Speak Up During an AA Meeting
When you first join AA, you will introduce yourself and may choose to repeat Step 1 as a way to get started. Acknowledging that you have an alcohol problem shows others and yourself that you are serious about getting help.
During AA meetings, participants are given a chance to speak to the group about their struggles and challenges. They can also speak about where they are on their journey of sobriety—whether they are just starting or have been sober for years.
Speaking in front of others might feel intimidating at first. It’s important to do, though, for a variety of reasons. For one thing, admitting to the group and verbalizing your lack of control over your alcoholism can solidify this fact in your mind.
Alcoholism affects the body and mind. According to the National Institutes of Health (NIH), “people with addiction lose control over their actions.”1 The NIH classifies addiction as a complex brain disease that must always assume the risk of a relapse.1 This is why admitting your powerlessness over the addiction is a crucial first step. With continued treatment and utilization of the tools and strategies you learn in rehab, you can live a sober life.
Talk to Someone If You Feel Like Drinking Alcohol
People often feel shame or embarrassment about their drinking habit. Maybe it’s a huge secret they are carrying alone. Others might feel shame because they have relapsed to drinking again, so they keep it to themselves. However, shameful feelings are a predictor of relapse, according to research.2 In other words, people who live with shame about their drinking are more likely to keep drinking or relapse back to drinking again.
So, how can you avoid this? How can you get rid of shame about drinking? Reach out to someone and talk about it. Be open and transparent about the issue. Don’t try to hide what is happening because that will make the problem worse. By following Step 1 of AA and admitting you are powerless on your own, you will dispel the shame and gain greater control.

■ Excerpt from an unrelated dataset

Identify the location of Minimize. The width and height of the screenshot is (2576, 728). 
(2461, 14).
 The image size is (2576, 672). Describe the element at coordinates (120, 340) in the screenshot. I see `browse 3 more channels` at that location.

Work with an AA Sponsor or Counselor
When you seek help for an alcohol problem and talk to someone else, you are admitting your powerlessness to stop drinking alone. Who can you turn to in this situation? Who can you talk to about Step 1? An AA sponsor is someone who is designated to assist you on your journey to overcome addiction. This person has also overcome alcoholism, so they know what you are going through.
In addition to a sponsor, you can talk to a counselor or therapist. A counselor is someone who is trained in providing strategies for overcoming triggers to use alcohol again. They will also be adept in getting to the root of addiction if any past trauma caused it.
Both a sponsor and counselor will benefit you as you quit drinking because you will always have someone to talk to.
Admit it if You Do Drink
Although some people do find success quitting alcohol on the first try, many others relapse a few times before finding a sober path forward. This is normal, and if it happens to you, it is best to reach out to your sponsor or counselor right away and admit you slipped up. Trying to hide the drinking relapse will only reinforce any shame you might feel and lead to a downward spiral. You will need to refer to Step 1 of the AA program and admit the powerlessness that you’re experiencing. Talk to someone and get back to work on your recovery faster.
Getting Help with the First Step of AA
The first step to recovery is admitting you have a problem and then seeking treatment. Once you make up your mind to take this difficult step, you can visit AA and find a support group close to you. Reach out for help today and start your journey to a brighter future.